Gli attacchi sono stati messi a segno prevalentemente usando virus malevoli (malware nel 42% dei casi), tra i quali spiccano i cosiddetti ransomware, limitano l’accesso ai dati contenuti sul dispositivo infettato, richiedendo un riscatto, utilizzati in quasi un terzo degli attacchi (29%).
I cybercriminali hanno colpito nel 47% dei casi negli Stati Uniti; nel 22% dei casi in località multiple, a dimostrazione della capacità di colpire in maniera diffusa bersagli geograficamente distanti e organizzazioni multinazionali.
“I dati ci mostrano ancora una volta che l’accelerazione continua del cybercrime ha un impatto sempre più elevato sulla nostra società“, afferma Gabriele Faggioli, presidente di Clusit.
“La crescita straordinaria delle minacce cyber, in particolare nell’ultimo quadriennio, ha colto alla sprovvista tutti gli stakeholders della nostra civiltà digitale e rappresenta ormai a livello globale una ‘tassa’ sull’uso dell’Ict che arriva a duplicare il valore del Pil italiano stimato nel 2020, considerando le perdite economiche dirette e quelle indirette dovute al furto di proprietà intellettuale“, aggiunge Andrea Zapparoli Manzoni, co-autore dell’analisi Clusit.
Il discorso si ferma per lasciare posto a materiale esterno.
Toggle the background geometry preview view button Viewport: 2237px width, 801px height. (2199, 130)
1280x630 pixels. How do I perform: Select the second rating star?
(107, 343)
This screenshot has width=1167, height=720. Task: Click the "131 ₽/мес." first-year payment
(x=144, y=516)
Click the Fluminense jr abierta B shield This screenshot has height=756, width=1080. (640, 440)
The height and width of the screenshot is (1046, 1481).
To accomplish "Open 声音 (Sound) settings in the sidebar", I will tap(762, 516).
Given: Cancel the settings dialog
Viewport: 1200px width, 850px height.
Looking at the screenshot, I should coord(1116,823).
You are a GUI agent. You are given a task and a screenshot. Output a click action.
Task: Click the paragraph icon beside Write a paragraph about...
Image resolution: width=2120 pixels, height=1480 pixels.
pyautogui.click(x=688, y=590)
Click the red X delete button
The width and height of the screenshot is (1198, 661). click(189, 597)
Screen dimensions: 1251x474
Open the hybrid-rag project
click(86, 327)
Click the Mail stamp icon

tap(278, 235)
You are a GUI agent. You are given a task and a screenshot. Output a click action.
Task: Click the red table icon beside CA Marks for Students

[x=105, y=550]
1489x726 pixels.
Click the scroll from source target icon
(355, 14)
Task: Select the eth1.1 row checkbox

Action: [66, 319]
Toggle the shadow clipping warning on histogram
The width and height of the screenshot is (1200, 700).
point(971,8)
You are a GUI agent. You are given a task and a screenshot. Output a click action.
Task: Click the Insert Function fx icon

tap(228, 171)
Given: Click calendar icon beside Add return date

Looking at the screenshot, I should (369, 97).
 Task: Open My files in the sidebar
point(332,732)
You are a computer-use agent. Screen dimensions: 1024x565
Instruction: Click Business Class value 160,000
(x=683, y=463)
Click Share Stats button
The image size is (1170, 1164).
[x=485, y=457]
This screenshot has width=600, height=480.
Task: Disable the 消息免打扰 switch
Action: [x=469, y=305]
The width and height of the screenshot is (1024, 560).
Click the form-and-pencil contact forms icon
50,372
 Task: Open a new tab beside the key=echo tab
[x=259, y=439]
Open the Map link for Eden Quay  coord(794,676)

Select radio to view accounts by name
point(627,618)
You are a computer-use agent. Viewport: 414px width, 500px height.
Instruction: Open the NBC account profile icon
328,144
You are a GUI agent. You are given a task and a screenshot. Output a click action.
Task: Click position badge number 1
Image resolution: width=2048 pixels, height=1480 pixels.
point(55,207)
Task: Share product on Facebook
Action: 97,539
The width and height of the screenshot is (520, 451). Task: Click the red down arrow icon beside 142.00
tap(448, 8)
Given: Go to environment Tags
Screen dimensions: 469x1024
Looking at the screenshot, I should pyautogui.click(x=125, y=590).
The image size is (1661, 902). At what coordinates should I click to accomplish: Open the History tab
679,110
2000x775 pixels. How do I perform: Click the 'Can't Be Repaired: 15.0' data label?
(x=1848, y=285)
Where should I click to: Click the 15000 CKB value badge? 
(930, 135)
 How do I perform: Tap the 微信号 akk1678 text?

Si è notata una crescita del numero di attacchi indirizzati ai pc personali (85.000), che sono raddoppiati rispetto allo stesso periodo del 2019, dove si registravano 45.000 infezioni.
Questo fenomeno è spiegabile considerando che, durante il periodo di emergenza, molte aziende non sono riuscite a dotare i propri dipendenti di laptop aziendali con conseguente utilizzo di dispositivi personali, solitamente maggiormente vulnerabili a malware e virus.